Comprehension: chronology, terms and concepts:
- respond, read and write, to show understanding of historical matters
- use historical terms
Analysis and use of sources:
- locate relevant information from sources provided
Perspectives and interpretations:
- identify different points of view within an historical context
- explain how and why people in the past may have lived and behaved differently from today
- pose a range of questions about the past
- plan an historical inquiry
Explanation and communication:
- develop texts, particularly narratives
- use a range of communication forms (oral, graphic, written) and digital technologies
Continuity and change: changes and continuities due to British colonisation of Australia.
Cause and effect: reasons for a particular historical development
Perspectives: different points of view within an historical context
Empathetic understanding: how and why people in the past may have lived and behaved differently from today.
Significance: the importance and meaning of national commemorations and celebrations, and the importance of a person or event.
Contestability: historical events or issues may be interpreted differently by historians, eg British 'invasion' or 'settlement' of Australia.
- Aboriginal and Torres Strait Islander histories and cultures
- Critical and creative thinking
- Intercultural understanding
Updated Australian curriculum outcomes
Stories of the First Fleet, including reasons for the journey, who travelled to Australia, and their experiences following arrival (ACHASSK085)
- investigating attitudes to the poor, the treatment of prisoners at that time, and the social standing of those who travelled to Australia on the First Fleet, including families, children and convict guards
- investigating daily life in the Botany Bay penal settlement and challenges experienced by the people there and how they were managed.
The nature of contact between Aboriginal and Torres Strait Islander Peoples and others, for example, the Macassans and the Europeans, and the effects of these interactions on, for example, people and environments (ACHASSK086)
- exploring the impact that British colonisation had on the lives of Aboriginal and Torres Strait Islander Peoples (dispossession; dislocation; and the loss of lives through conflict, disease, loss of food sources and medicines)
- considering whether the interactions between Europeans and Aboriginal and Torres Strait Islander Peoples had positive or negative effects
- examining paintings and accounts (by observers such as Watkin Tench and David Collins) to determine the impact of early British colonisation on Aboriginal Peoples' Country
The following information supports the above activities.
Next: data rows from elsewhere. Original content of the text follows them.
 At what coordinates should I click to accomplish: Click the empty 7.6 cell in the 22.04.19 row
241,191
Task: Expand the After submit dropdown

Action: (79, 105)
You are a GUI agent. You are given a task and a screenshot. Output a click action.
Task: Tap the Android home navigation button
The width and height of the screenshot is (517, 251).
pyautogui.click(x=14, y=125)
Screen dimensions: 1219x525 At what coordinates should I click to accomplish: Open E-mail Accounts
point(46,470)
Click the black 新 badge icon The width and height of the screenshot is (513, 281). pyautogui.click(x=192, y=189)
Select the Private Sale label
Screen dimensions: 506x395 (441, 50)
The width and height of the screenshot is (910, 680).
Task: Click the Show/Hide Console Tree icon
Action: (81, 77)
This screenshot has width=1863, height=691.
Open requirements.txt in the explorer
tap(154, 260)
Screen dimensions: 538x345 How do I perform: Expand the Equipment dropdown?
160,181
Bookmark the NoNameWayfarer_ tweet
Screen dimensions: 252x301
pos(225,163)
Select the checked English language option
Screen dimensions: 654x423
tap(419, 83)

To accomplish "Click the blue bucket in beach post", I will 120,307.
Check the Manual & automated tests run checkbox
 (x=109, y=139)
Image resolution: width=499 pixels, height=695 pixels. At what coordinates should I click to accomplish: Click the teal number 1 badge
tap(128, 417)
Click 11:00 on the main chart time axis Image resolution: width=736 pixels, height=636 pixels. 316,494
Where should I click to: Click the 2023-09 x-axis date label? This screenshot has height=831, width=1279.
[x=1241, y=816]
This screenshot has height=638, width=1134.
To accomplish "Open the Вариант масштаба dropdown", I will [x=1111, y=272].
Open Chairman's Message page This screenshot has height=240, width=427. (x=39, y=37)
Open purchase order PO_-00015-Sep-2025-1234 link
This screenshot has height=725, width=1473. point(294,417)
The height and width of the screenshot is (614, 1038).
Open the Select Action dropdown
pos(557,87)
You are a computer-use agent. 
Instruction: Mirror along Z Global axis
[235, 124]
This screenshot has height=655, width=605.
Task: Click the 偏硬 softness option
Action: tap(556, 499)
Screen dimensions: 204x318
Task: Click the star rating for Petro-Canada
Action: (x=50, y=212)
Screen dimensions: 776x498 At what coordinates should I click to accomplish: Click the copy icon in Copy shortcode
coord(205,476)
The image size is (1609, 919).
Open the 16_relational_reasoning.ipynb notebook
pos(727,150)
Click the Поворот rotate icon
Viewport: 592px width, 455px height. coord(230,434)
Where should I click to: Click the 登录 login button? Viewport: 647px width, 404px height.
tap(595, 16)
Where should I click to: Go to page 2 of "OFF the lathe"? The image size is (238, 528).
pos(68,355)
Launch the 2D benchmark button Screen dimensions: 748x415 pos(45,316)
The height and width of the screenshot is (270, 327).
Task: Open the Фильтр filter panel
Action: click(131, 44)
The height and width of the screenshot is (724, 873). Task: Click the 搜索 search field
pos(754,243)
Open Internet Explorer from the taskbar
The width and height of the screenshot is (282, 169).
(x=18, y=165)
Read the activities first.
General information about work
The settlement at Sydney was founded on convict labour – a form of slave or indentured labour. The British government wanted to use convicts as free labour to build the colony, with a focus on agricultural development. The convicts from the First Fleet were living in unique circumstances. There was no gaol building to put them in. The convicts were surviving in a type of open-air prison. There were no walls or fences to hold them in. If they ran away into the bush, they either died or returned emaciated and ill. After they recovered in hospital, some escapees were then punished with a flogging. Establishing the penal settlement was physically demanding on the convicts, and they often had limited food and shelter.
The male convicts were assigned jobs based on their previous trades or experience, such as carpenters, blacksmiths, brickmakers, farmers, stone mason. In 1788 the main tasks included clearing land, building tents and later ‘wattle and daub’ huts and brick dwellings.
Convict men insisted on the task work system. This meant convicts worked for the government at their daily task and once it was completed, they were free to build their own houses, tend their gardens and do what they wished. Arthur Phillip had to accept that or get no work done at all. This was especially important to the convict men when rations were low as they had no energy to complete the work. It was also in the interests of Arthur Phillip to have the convicts tend their own gardens so they may become self-sufficient and eventually “off the stores”. Government farms were also worked by convict men.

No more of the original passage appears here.